Ahh, to give the background and context would take forever. I guess I don't suffer stress well these days and work is inherently full of stress, complications and injustice.
I should be grateful for a decent job with decent pay but I rarely am, I take it all far to seriously but conversely that's probably the main reason I've been relatively successful despite having had little success in my education.
Moaning about it makes me feel even worse, I should be grateful I don't have to work an awful job for peanuts....and so the self loathing begins
It's good to remember to be grateful but I totally get you. I mean, my money/security situation is atrocious atm but I have some 'opportunities', even though they aren't yielding what I need, they are a distraction , at least. I also know that no matter what fortune befalls me, Im the kind of person that will never be satisfied. I think this is the human condition, it's certainly my human condition anyway.
Really feel like just dropping out of everything atm, I feel like shit, don't have the motivation or ambition to even fart and Im trying to hide this from everyone which is eating a gigantic amount of my energy.
I need to be around people , as they ground me but I am hating the people I'm around atm and finding it so difficult , as I can't express myself for fear or coming across as 'nuts' and it's eating me up inside. I also have maintained contact with someone who I had a fling with and I don't trust him/think we aren't compatible. I've been swinging from complete disdain and fear of him to compassion and love - I don't know what to believe and would go as far as to say that I'm worried that he is fucking with my head, as he said shit like he 'loved me' and is being 'nice' to me but tbh I find it really manipulative for ANYONE to say that without it being in the context of a genuine relationship. Also,
I feel he's not being genuine and maybe trying to settle an old score and even hates me.

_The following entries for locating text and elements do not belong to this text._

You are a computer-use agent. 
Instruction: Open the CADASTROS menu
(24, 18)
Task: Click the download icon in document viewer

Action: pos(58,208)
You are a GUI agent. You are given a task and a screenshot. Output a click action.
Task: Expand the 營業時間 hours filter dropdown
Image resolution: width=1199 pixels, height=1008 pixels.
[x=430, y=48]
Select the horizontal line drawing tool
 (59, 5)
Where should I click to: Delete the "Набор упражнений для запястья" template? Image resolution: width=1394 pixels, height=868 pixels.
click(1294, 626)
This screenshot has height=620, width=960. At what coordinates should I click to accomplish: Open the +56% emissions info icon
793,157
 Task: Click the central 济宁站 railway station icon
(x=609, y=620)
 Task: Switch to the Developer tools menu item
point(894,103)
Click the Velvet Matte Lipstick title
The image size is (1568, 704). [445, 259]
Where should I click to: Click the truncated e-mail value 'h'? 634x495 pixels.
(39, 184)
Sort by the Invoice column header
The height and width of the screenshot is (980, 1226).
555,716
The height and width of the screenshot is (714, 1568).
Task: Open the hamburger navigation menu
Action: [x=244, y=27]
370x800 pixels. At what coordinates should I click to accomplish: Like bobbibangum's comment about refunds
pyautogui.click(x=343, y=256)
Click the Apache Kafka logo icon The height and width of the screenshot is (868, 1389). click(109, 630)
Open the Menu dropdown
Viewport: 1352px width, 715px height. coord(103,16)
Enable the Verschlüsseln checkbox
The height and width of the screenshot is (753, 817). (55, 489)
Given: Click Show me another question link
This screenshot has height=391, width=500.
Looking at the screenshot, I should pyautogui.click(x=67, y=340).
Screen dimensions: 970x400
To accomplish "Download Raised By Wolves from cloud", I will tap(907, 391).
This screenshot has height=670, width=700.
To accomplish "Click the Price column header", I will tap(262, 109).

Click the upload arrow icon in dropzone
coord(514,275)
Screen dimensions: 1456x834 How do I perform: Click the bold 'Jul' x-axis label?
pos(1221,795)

Anyway, if thats the case its working, as I've felt rotten since I've been with him and feel bound to keep in contact, as Im doubting myself.
It feels dark and he is a dark and 'cult of myself' person. I don't know what to think any more.
I feel that there are forces of bad at work against me atm, I dont know whether it's me just being melodramatic or whether it's really true.
Scary thing is my intuition is usually right.